──────── Texto apresentado ────────

O Governo português prevê que os instrumentos aprovados pelo Eurogrupo em abril vão ser suficientes para fazer face à crise provocada pela pandemia até ao final de 2020, enquanto não for desbloqueado o Fundo de Recuperação da União Europeia.

Em entrevista à Lusa, o ministro dos Negócios Estrangeiros, Augusto Santos Silva, diz esperar que um acordo sobre o Fundo de Recuperação seja possível “no princípio da presidência alemã” do Conselho Europeu (de 01 de julho a 31 de dezembro), permitindo que o fundo esteja “em pleno com o novo Quadro Financeiro Plurianual logo a partir de janeiro” de 2021.

Por isso é que a Comissão [Europeia] propõe, e bem, que os Estados-membros, quando apresentarem as propostas de orçamento em outubro, apresentem já os seus planos de recuperação” a financiar com verbas do fundo.

──────── Dados fornecidos ────────

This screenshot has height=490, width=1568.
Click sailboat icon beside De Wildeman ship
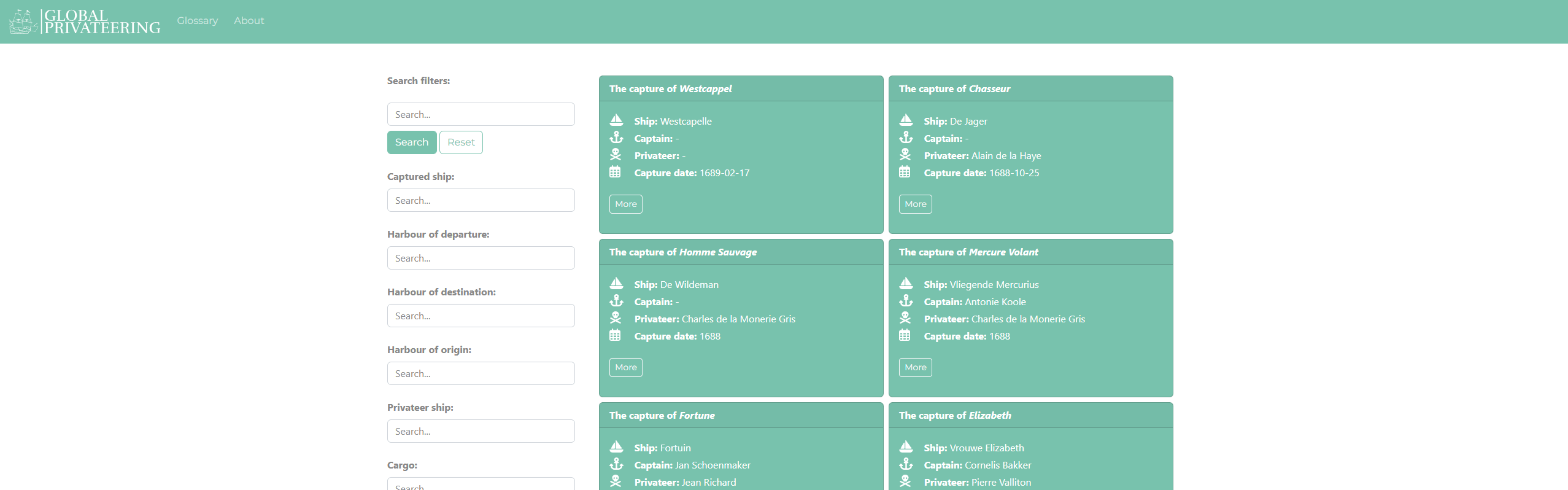tap(616, 284)
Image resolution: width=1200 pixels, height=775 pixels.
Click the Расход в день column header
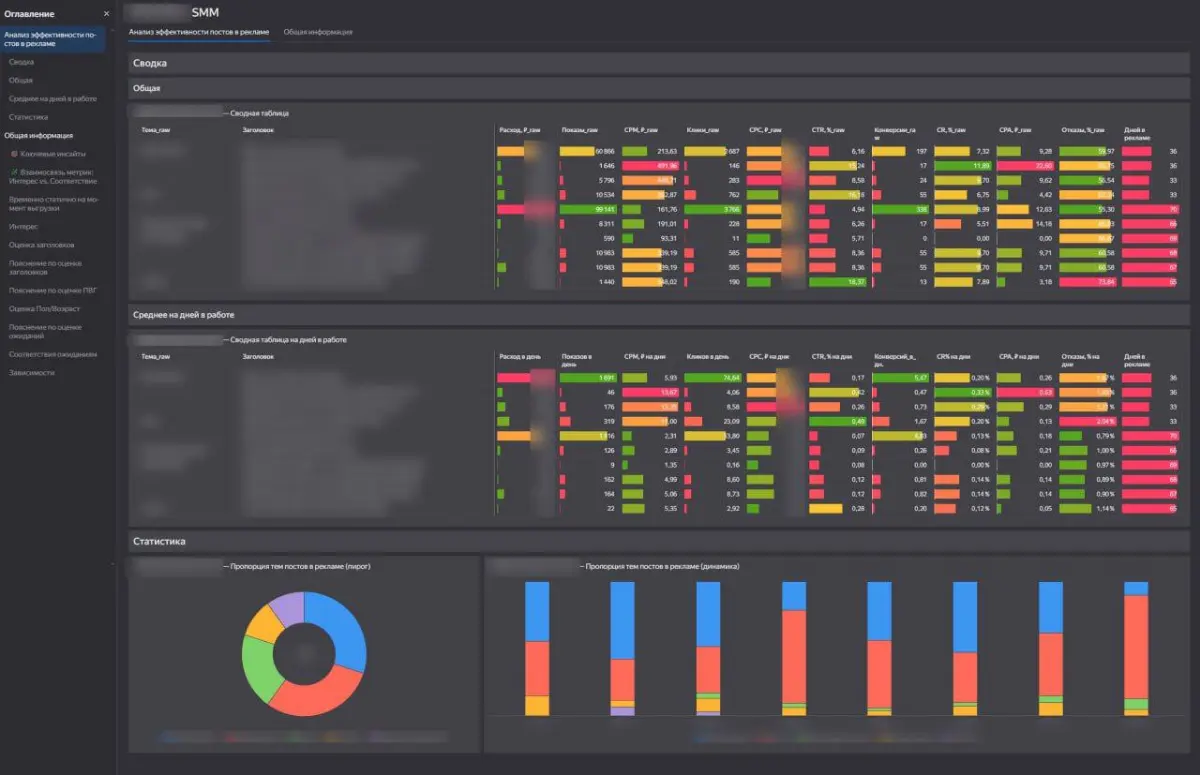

────────

■ Atividade A
Cite o texto sobre o Fundo de Recuperação desde "Por isso é que" até "verbas do fundo.", inclusive.
■ Atividade B
No texto sobre o Fundo de Recuperação, entre que datas decorre a presidência alemã do Conselho Europeu?
Baseie-se unicamente no texto.

■ Resultado A
Por isso é que a Comissão [Europeia] propõe, e bem, que os Estados-membros, quando apresentarem as propostas de orçamento em outubro, apresentem já os seus planos de recuperação” a financiar com verbas do fundo.

■ Resultado B
De 01 de julho a 31 de dezembro.